Search giant Google announced on Wednesday, March 13, that it was looking to shut down its Google Reader, a one-stop destination for people to keep tabs on their favourite websites.
The announcement was met with much outrage on Twitter and Facebook, with several users taking to social-networking websites to make their displeasure known and to demand that the service be retained.
“While the product has a loyal following, over the years, usage has declined,” wrote Google in an official blog post, adding, “So, on July 1, 2013, we will retire Google Reader. Users and developers interested in RSS alternatives can export their data, including their subscriptions, with Google Takeout over the course of the next four months.”
Launched in 2005 by Google Labs, the Reader grew in popularity as it allowed users to subscribe to feeds using either its search function, or by entering the exact URL of the RSS or Atom feed.
However, over the years, the number of people using the feed seemed to be on the decline.
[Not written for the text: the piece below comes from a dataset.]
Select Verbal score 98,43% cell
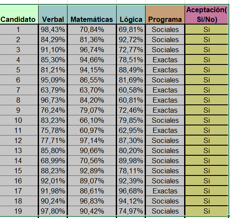Image resolution: width=231 pixels, height=218 pixels. [53, 29]
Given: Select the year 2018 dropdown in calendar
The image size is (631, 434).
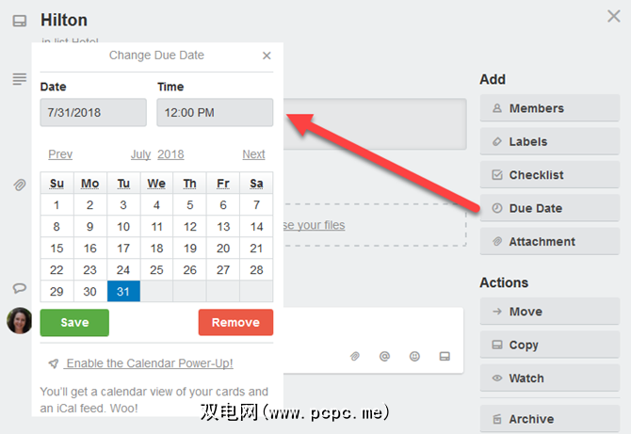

And now, Google is well on its way to help users move their data from Reader to Takeout.
On Takeout’s homepage, under the ‘Escaping From Google Reader’ subhead, subscribers are asked to “use Google Takeout to get a copy of all of your Reader data”.
However, that hasn’t stopped ardent Reader supporters from making their outrage over its discontinuation known. @neaato tweeted: “Two weeks of no pope: baby cured of HIV, breath test for cancer, salt water found on moon of Jupiter. Day one with pope: Google Reader dies (sic).”
On the other hand, @ExchServPro says, “Google Reader. You can (a) protest loudly, or (b) start moving your critical needs away from Google's services.
I'm going with (b) I think (sic).”Fans hit out, start online petition Reader fans aren’t in a mood to take the change lying down.
A petition started by @christophmccann asks people to join the campaign to “keep Google Reader”.
The campaign’s homepage, keepgooglereader.com, says, “Google Reader powered so many great apps like Flipboard and Reeder.
Let’s fight to keep Google Reader alive.” At the time of going to press, the campaign had received over 7,400 signatures. Comments ranged from “no Reader, no life” to “stable service, good user experience, can G+ do anything?”